Expand your understanding of the things you care about.

You might be interested in splitting your time between a long-term investment
and several short-term investments. One example would be buying a house (10-30
year investment) and at the same time developing a bunch of life skills (1-6
month investments). Or travel the world for five years and work on small
projects... Mix the things you want to do, don't just settle for one thing :)

In order to meet people, make friends, lovers/partners, and do fun exciting
things, you have to spread out into the world and discover/try new things you
wouldn't have thought of yourself as being involved in. The one constant I
find is that the people I enjoy the most I encountered by accident whilst
meandering the random occurrences of meeting new people and trying new things,
without any expectations.

Also consider that you're only 25, and than in 5 years you will be a different
person, and in 10 years, and 15, etc. It actually doesn't matter what you do,
because some aspect of you will evolve over time and your plans will change,
which is normal. (For example, five years ago I wouldn't have told you that
i'd become a cook or a trapeze artist, or have a long-distance relationship...
but people change!)

------
nrzuk
I'm in the exact same position at the moment, have a fairly substantial amount
of savings which I was planning on putting towards a deposit on my first
house, but after looking there isn't much around within my price range which
looks like something I'd enjoy improving (absolutely love DIY!) and living in
(being self employed seems to be a huge red flag for lenders!).

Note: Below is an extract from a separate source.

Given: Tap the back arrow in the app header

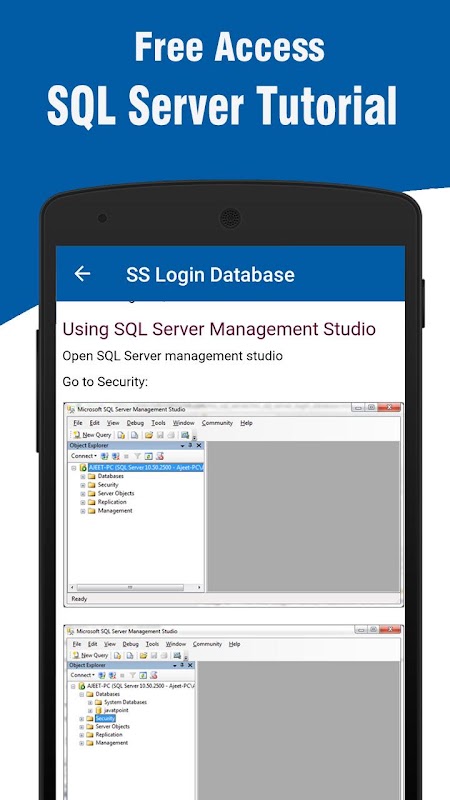Looking at the screenshot, I should [82, 274].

I am fairly happy with my life, but its just a bit boring and I guess lonely
at times. Sometimes finding myself trying to make small talk with people at
the gym or in a supermarket as I haven't had any face to face interaction with
another human for days at a time! I did go to university and lived in shared
accommodation for a number of years and had the time of my life, but since
living on my own I seem to have become a bit of a recluse and not as outgoing
as I once was. Doesn't help that many of my friends are in
relationships/permanently skint and are not willing to go out and do things.

Two of my main clients are located in London and I work remotely from home,
both of which have said they would be fine with me travelling as long as I
kept within a few hours time difference. Occasionally I am required to attend
meetings in London at the cost of around £100-160 for a return train ticket,
flights from a european country would probably cost me the same!

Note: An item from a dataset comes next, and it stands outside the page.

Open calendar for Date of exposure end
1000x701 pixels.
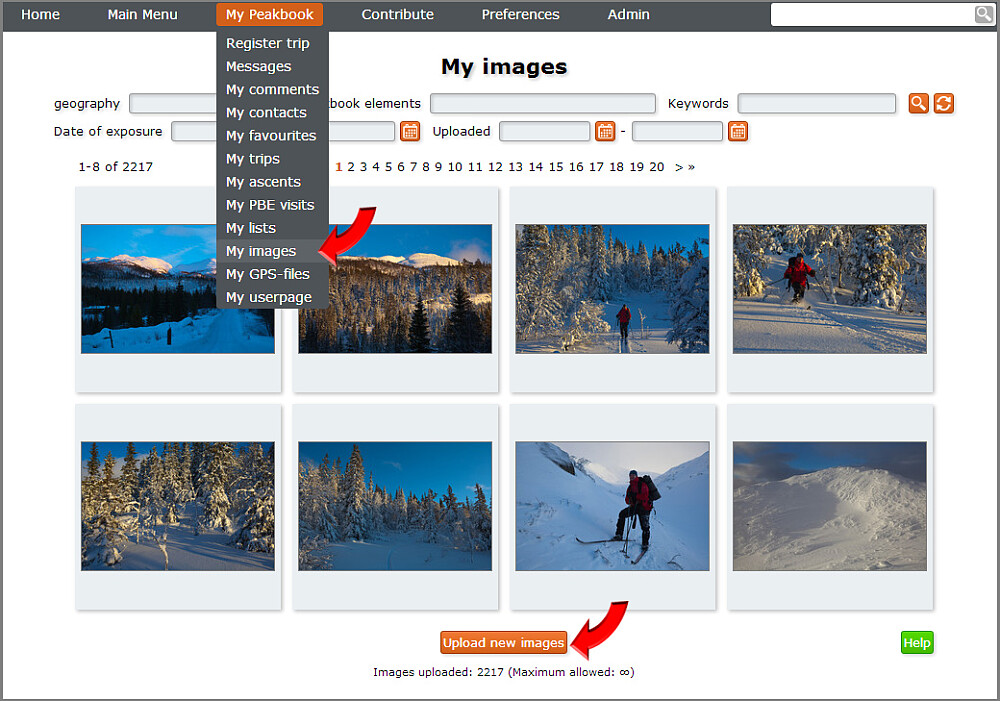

My biggest problems are pushing myself to do something new and out of my
comfort zone and breaking the ice with new people as I am incredibly shy at
first. Oh and not forgetting I have the worst hangovers of all time lasting
anything from 2-4 days! haha

------
russgray
I'm going to be the voice of dissent here and say only go travelling if you
_really_ want to (you say 'part of you' would love to go - how big a part?)

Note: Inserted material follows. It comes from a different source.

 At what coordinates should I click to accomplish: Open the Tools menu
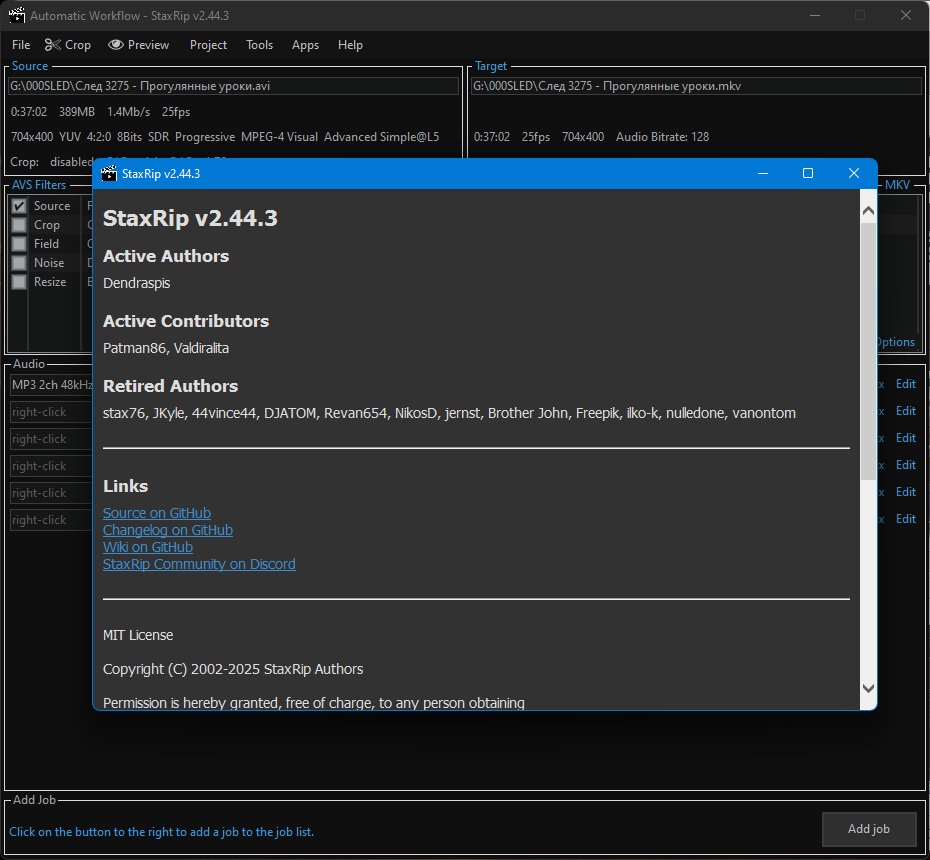point(259,45)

Travelling isn't for everybody. Personally I'm a homebody and I felt pressured
to travel when I was younger because all the cool kids were doing it. I never
enjoyed it, regret it, and would trade the experience for the money back in a
heartbeat.

If you really want to get away from it all, then by all means do so and have a
blast. Just do it because you want to, not because the internet tells you to.

As for what I would do, well I was in a similar situation to you when I was
about two years older than you are now. I worked at a successful startup and
rose through the ranks fairly rapidly, but settled at principal developer
level for a number of years and never tried to make the jump into a truly
senior role. If I was doing it again, I would either stay aggressive in trying
to get ahead, or quit and build my own product. Sounds like you've already
done the latter though.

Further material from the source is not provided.